A Rabbi, a Minister and an Imam walk into a bar--sounds like the beginning of a joke, eh? Rather it was the beginning of an interfaith holy friendship.

Theologian Gregory Jones describes holy friends as those who challenge the sins we have come to love, affirm the gifts we are afraid to claim, and help us dream dreams we otherwise would not dream.

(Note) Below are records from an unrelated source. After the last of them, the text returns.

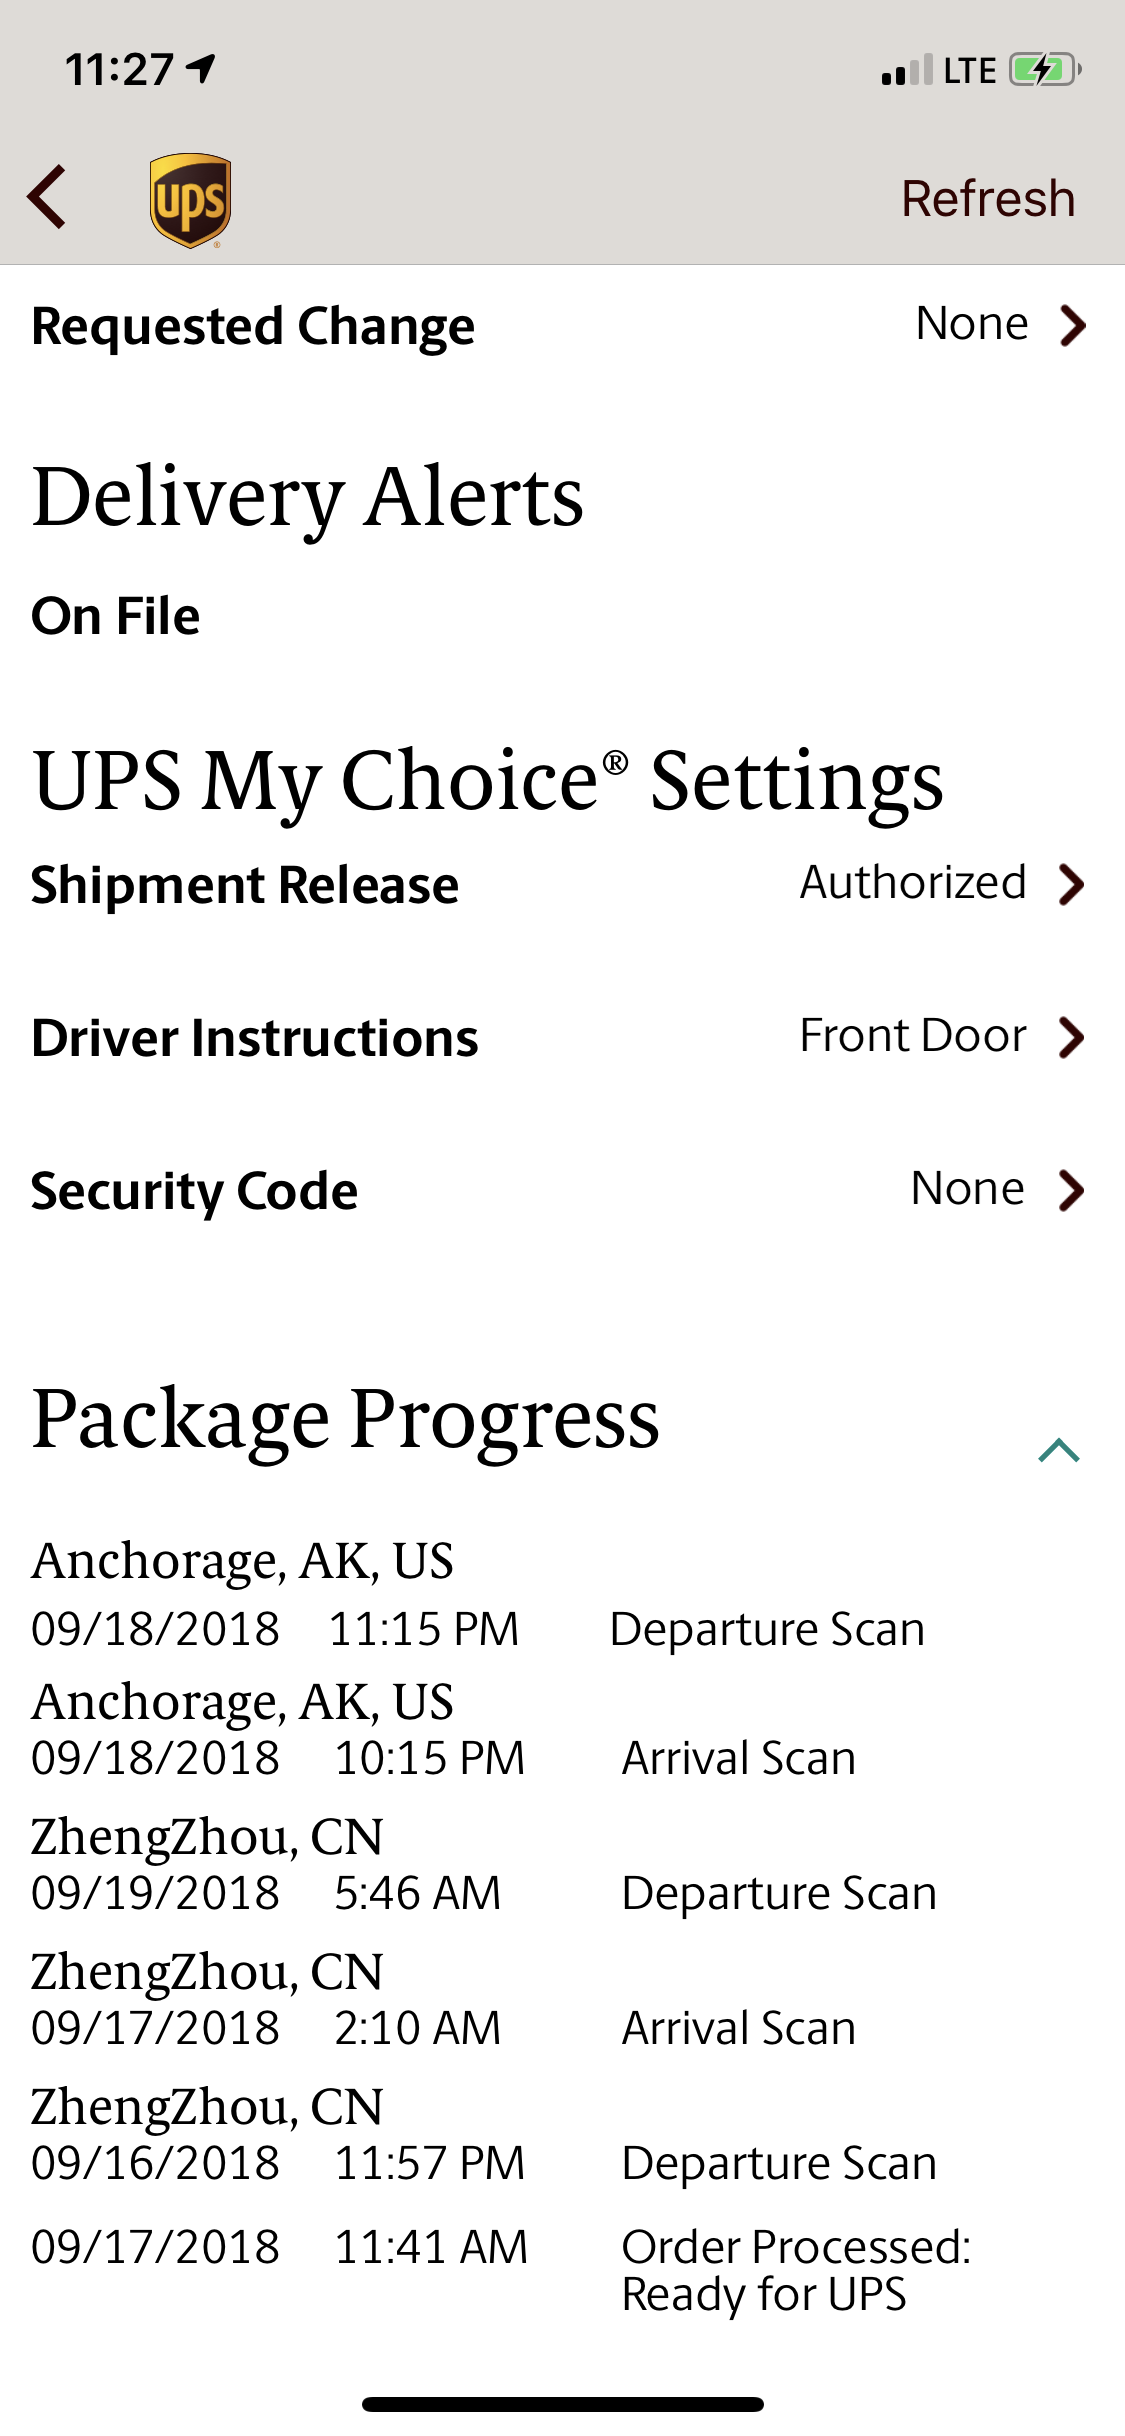The height and width of the screenshot is (2436, 1125).
Task: Tap the back arrow icon
Action: (47, 197)
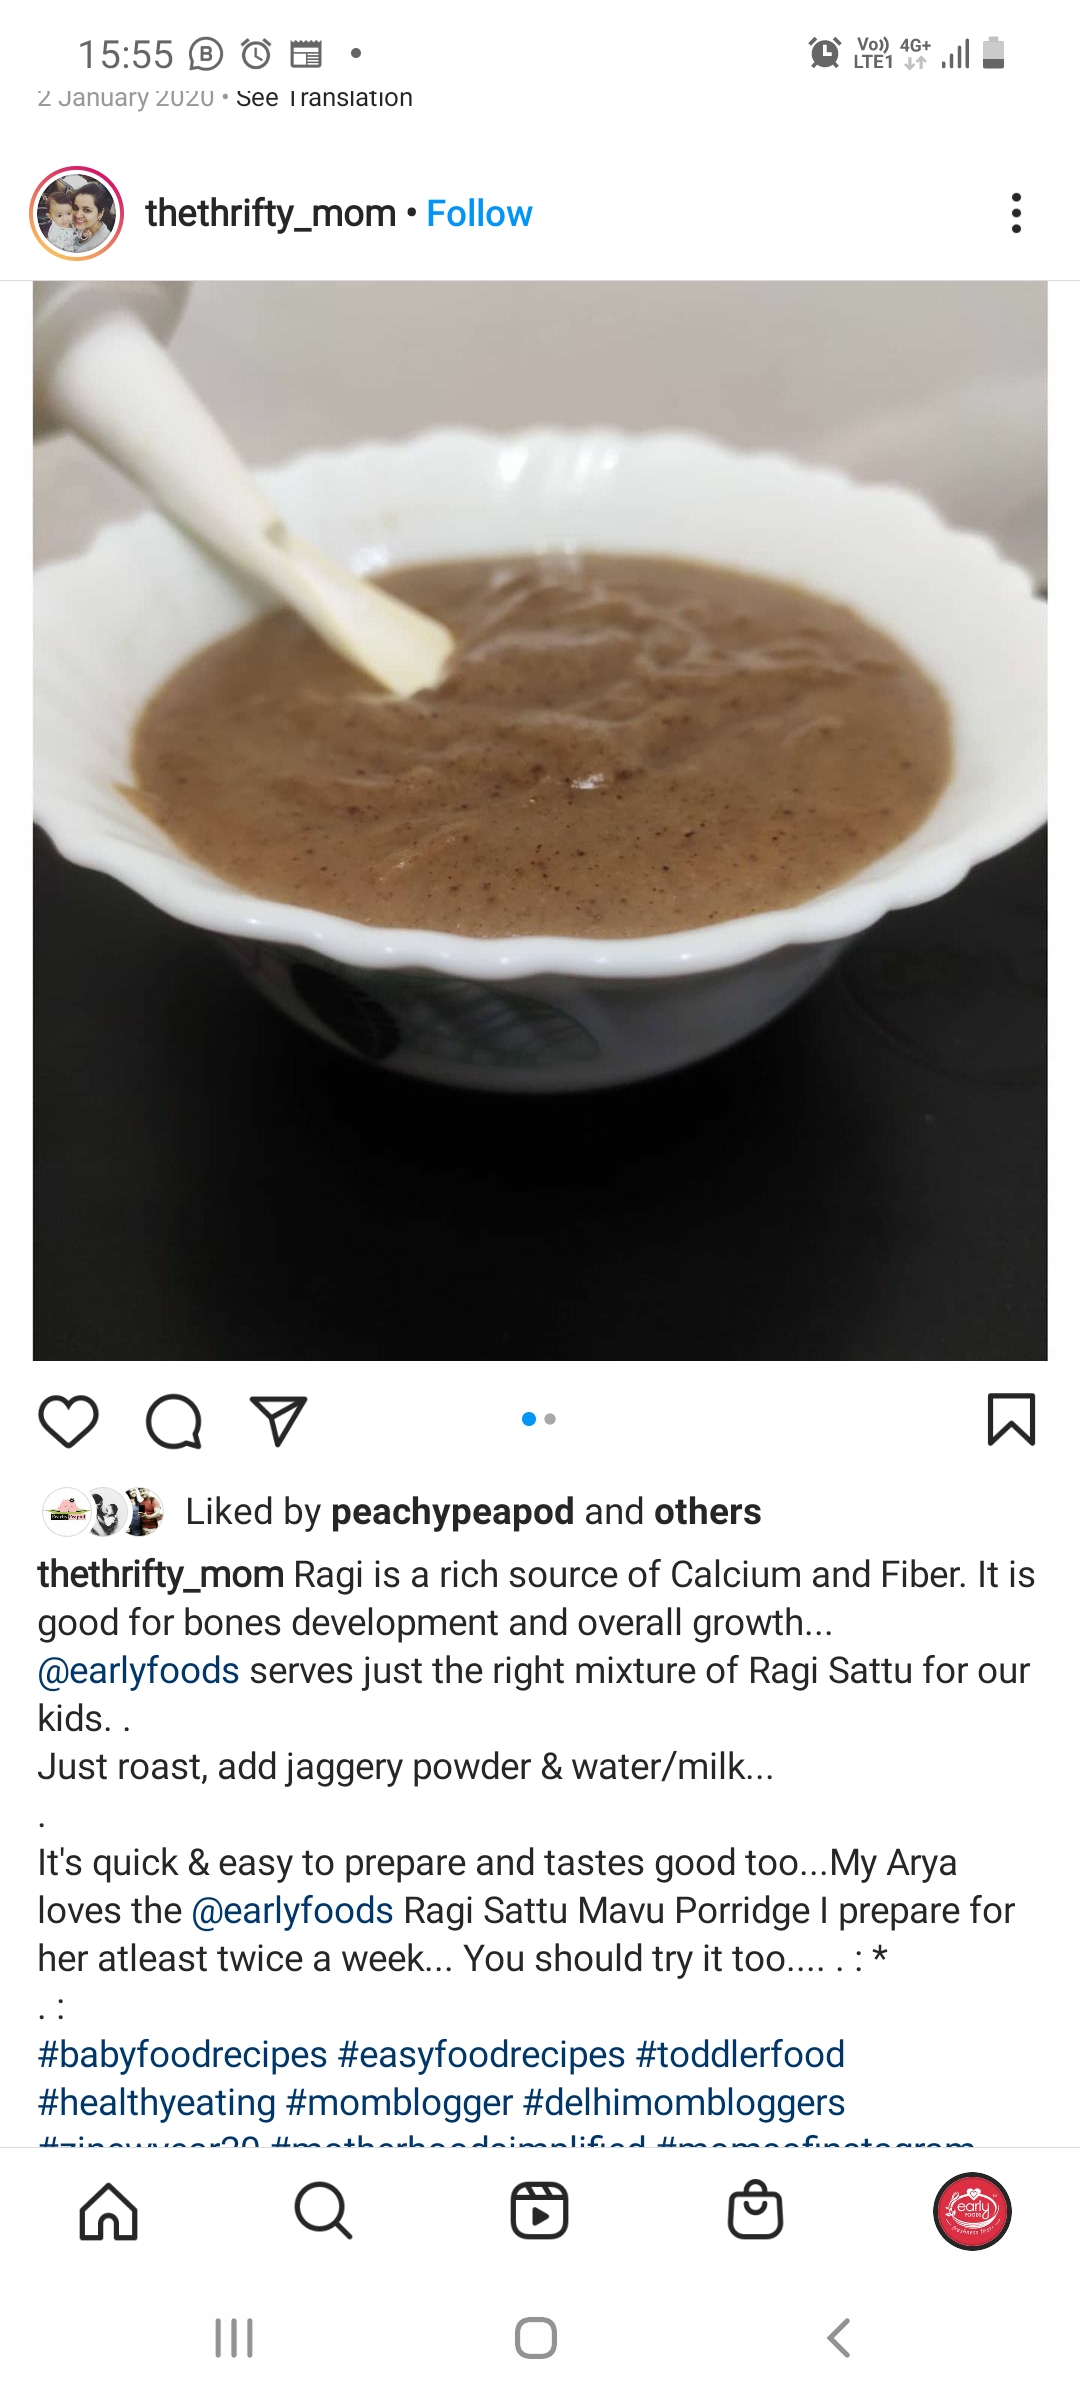Open the Search tab magnifier icon
The height and width of the screenshot is (2400, 1080).
pyautogui.click(x=323, y=2211)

In August 2019 I traveled over twenty thousand miles with new holy friends, an Indonesian Iman from a Muslim boarding school, in suburban Jakarta, Indonesia and a Presbyterian minister from a suburban church in Wellington, New Zealand as part of 1000 Abrahamic Circles interfaith initiative, a project coordinated by the Foreign Policy Community of Indonesia and funded by the Kingdom of Denmark It was besherte (fortuitous) that both my fellow travelers' nicknames had Hebrew homonyms, Rev Raz (Hebrew for "secret") and Iman Ozy (Hebrew for "my strength"). I wondered what secrets would be revealed and what strengths discovered during our three weeks traveling together, living in each other's homes, and meeting each other's families, and praying in each other's houses of worship. I was intrigued to travel to New Zealand to see the healing work after the Christchurch mosque massacre. I was concerned about being a Jew in Indonesia, the largest country of Muslims in the world (250 million)--a country that does not recognize Judaism as one of it's six major faiths, has only one isolated synagogue and has no diplomatic relations with the state of Israel.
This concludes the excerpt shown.